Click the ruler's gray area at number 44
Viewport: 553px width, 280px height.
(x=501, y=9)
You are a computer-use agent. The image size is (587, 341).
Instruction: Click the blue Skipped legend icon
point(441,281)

◆ ◆ ◆ ◆

> AIM OF THE TASK:
Take the line containing "Instruction: Click the" as the first line and the last line of the data above as the final one. Write out these lines and all between them exactly.

> OUTPUT:
Instruction: Click the blue Skipped legend icon
point(441,281)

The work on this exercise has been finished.